Considering this is your first visit to India, can you elaborate on the
Indian agenda and the strategies earmarked for the Indian market?
India is an extraordinarily important IT market for us with a very
sophisticated user base, and is our third largest market in terms of
contribution to Fedora, which is our free OS. Its our cutting edge R&D in Linux
and is a great parameter to measure how we are building a community of users.
These communities are people not paid by us; these communities are learning
about Linux, participating in Linux and actually committing code including
Fedora projects.
In terms of coming down to more specificsgovernment, education, financial
services and telecom are the big verticals here. I am fascinated with India
because of its size and scale. If one looks at a typical government project
here, its passed tens of thousands of users, devices.
We actually have more Red Hat certified engineers in India than we do in the
United States. We work with university systems and work hard to spread knowledge
out there. This is important since several countries including India believe in
this if one wants to truly build an IT-based and more technical focused economy,
since India is paying large amounts to the developed world.

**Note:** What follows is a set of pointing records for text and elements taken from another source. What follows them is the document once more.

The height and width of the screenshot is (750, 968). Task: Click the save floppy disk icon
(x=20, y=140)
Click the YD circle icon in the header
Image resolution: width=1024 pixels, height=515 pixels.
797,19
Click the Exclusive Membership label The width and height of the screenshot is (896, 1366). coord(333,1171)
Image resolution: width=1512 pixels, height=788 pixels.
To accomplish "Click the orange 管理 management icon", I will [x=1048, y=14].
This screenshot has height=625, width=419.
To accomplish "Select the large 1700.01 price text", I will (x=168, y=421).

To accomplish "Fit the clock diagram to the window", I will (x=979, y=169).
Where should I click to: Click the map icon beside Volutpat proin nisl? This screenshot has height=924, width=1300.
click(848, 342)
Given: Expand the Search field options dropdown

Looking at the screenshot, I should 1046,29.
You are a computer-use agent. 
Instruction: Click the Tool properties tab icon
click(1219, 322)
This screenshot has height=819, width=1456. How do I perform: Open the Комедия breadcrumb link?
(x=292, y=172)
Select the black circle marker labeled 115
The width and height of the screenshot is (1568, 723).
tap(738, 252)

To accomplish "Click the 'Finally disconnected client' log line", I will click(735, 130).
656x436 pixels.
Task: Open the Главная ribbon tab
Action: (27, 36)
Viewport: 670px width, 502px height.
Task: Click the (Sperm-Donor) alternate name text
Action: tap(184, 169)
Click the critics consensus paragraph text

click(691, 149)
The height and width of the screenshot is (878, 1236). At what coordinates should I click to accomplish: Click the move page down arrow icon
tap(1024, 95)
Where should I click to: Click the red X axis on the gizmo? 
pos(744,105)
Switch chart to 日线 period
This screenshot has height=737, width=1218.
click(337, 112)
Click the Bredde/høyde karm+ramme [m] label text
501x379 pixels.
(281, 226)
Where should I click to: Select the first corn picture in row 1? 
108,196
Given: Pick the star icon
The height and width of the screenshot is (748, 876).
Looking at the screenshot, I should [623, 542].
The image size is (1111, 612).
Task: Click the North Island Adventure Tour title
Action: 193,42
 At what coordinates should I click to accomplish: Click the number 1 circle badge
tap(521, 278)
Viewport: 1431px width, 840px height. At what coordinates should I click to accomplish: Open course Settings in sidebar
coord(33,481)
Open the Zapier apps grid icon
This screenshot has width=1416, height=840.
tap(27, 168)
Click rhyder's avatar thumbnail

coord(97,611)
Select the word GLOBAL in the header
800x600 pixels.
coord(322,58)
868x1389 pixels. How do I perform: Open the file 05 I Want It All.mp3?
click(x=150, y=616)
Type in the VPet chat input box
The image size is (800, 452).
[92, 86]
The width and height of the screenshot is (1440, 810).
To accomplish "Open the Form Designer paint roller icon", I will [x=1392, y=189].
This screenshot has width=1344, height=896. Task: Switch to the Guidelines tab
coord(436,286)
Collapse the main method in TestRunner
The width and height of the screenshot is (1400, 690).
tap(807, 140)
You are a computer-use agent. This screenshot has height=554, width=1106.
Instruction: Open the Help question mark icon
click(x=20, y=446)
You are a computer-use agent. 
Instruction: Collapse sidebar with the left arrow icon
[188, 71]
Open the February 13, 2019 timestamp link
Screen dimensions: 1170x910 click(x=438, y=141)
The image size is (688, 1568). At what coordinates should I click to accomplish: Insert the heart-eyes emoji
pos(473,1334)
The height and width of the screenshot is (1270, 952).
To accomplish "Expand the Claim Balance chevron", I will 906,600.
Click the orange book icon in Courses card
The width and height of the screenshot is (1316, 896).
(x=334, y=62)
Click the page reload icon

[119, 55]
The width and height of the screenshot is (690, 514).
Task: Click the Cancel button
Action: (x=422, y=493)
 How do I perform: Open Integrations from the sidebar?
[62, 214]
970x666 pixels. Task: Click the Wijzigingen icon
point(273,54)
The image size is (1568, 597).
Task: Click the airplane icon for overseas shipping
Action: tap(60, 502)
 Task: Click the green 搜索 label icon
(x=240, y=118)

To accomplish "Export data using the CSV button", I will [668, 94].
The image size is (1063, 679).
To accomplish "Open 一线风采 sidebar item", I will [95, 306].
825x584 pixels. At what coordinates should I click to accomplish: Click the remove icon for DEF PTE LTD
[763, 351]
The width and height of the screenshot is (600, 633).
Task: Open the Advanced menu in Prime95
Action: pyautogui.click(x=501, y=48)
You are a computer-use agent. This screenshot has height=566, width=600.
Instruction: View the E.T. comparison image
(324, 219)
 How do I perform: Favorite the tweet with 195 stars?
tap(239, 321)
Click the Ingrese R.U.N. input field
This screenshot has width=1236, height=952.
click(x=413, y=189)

In India, there is a greater focus on knowledge transfer and a broader agenda
about learning open source. In the USA, its about the same thing, although its
a little bit more about true cutting edge, pushing the envelope technology,
specially giving it to military or security agencies
We also have one of our global support centers here in Pune, apart from
several other centers across the world in Europe, North America, Brisbane and
Beijing, since we follow the As the Sun rises model. In India we are meeting
business partners, systems integrators and distributors apart from spending a
lot of time with communities, since it is these communities that are the secret
of open source.
Indias massive advantage on system integration is great, which will be very
important in light of the general movement worldwide around open source. About
70% of applications will have open source.